Le président-directeur général de la société minière canadienne Kinross Gold, M. Paul Rollinson, a présenté, lundi 9 février 2026, un exposé consacré aux perspectives d’investissement en Mauritanie, à l’occasion de la conférence africaine sur l’investissement minier « Mining Indaba », organisée au Cape Town International Convention Centre, en Afrique du Sud.

Lors de son intervention, M. Rollinson a mis en avant le potentiel du secteur minier mauritanien ainsi que les nombreuses opportunités offertes aux investisseurs internationaux.
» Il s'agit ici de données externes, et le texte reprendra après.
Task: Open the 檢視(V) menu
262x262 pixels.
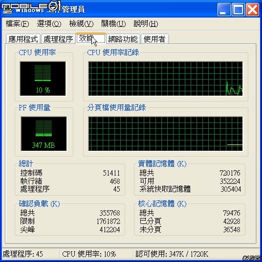Action: (x=81, y=23)
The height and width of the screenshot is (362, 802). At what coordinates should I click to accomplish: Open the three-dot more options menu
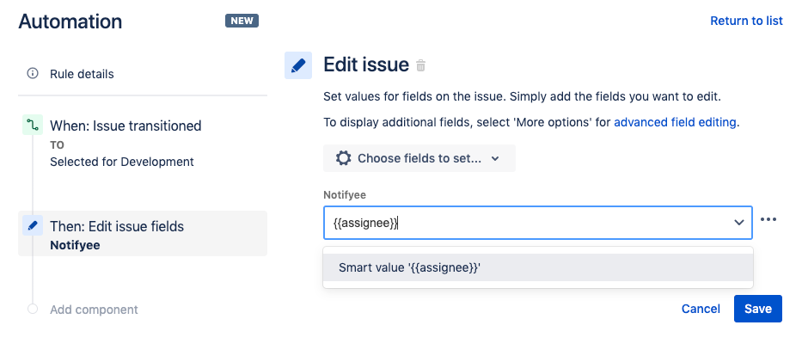pyautogui.click(x=768, y=220)
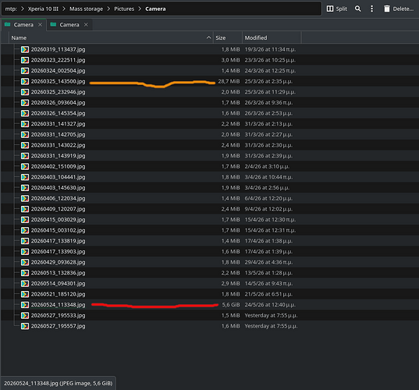
Task: Select image icon of 20260325_143500.jpg
Action: (x=25, y=81)
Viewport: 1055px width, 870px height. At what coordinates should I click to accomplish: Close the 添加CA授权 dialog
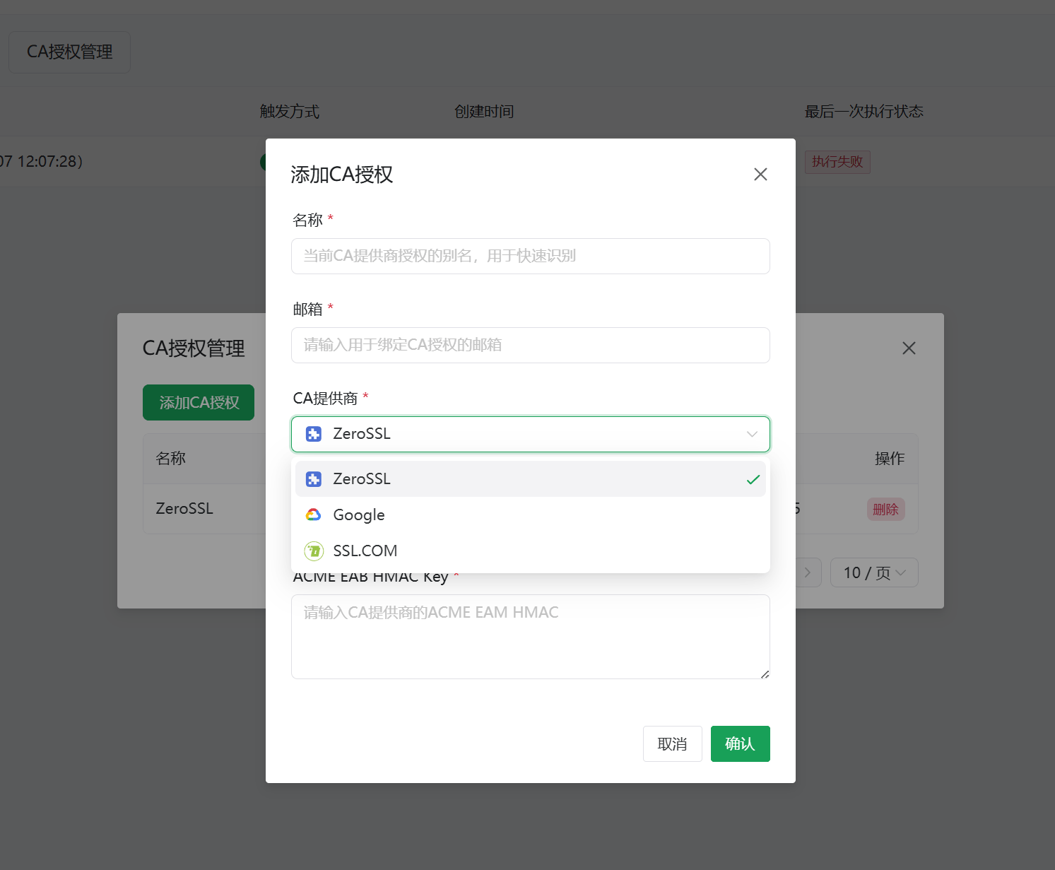(x=760, y=174)
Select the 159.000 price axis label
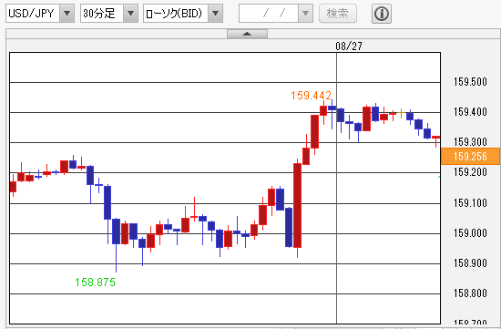Image resolution: width=501 pixels, height=329 pixels. (x=470, y=232)
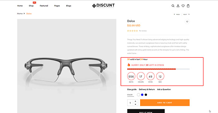Decrease quantity with the down arrow
This screenshot has height=113, width=218.
(135, 104)
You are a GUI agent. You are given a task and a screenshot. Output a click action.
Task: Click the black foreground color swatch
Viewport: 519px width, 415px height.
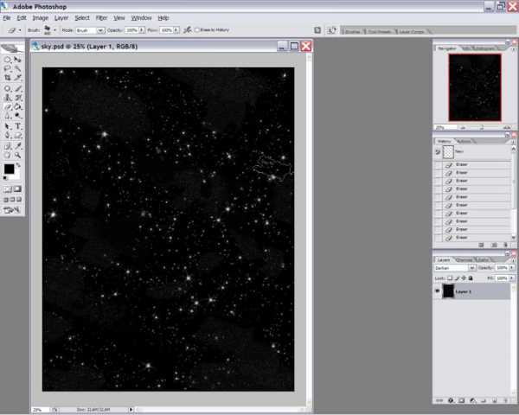(9, 169)
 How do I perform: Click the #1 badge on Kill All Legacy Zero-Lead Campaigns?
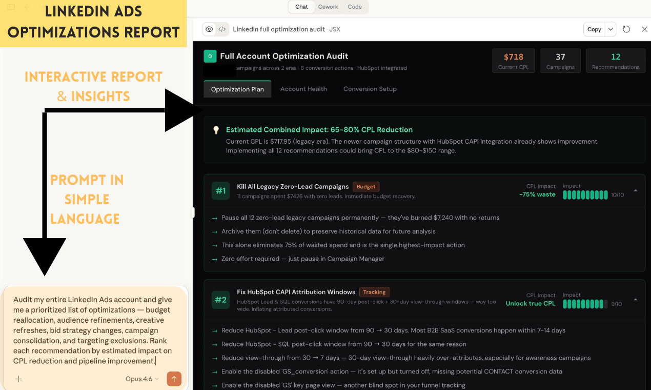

Il a souligné la stabilité de l’environnement des affaires, l’attractivité du cadre d’investissement et la solidité du dispositif juridique et institutionnel encadrant le secteur.

Le PDG de Kinross a également insisté sur la qualité du partenariat entre l’État mauritanien et les opérateurs économiques, considérée comme un facteur déterminant dans le développement des investissements miniers. Selon lui, ces éléments font de la Mauritanie une destination compétitive et rassurante pour les capitaux internationaux.

Cependant, ces déclarations, relayées par plusieurs médias dont Emergence Mauritanie, ravivent le débat national sur les retombées réelles de l’exploitation minière pour les populations locales.

À Agjoujt, ville minière historique, les habitants continuent de faire face à un manque criant d’eau potable, alors même que les minerais sont extraits et exportés en grande quantité. Cette situation alimente un sentiment d’injustice et d’abandon au sein des communautés riveraines.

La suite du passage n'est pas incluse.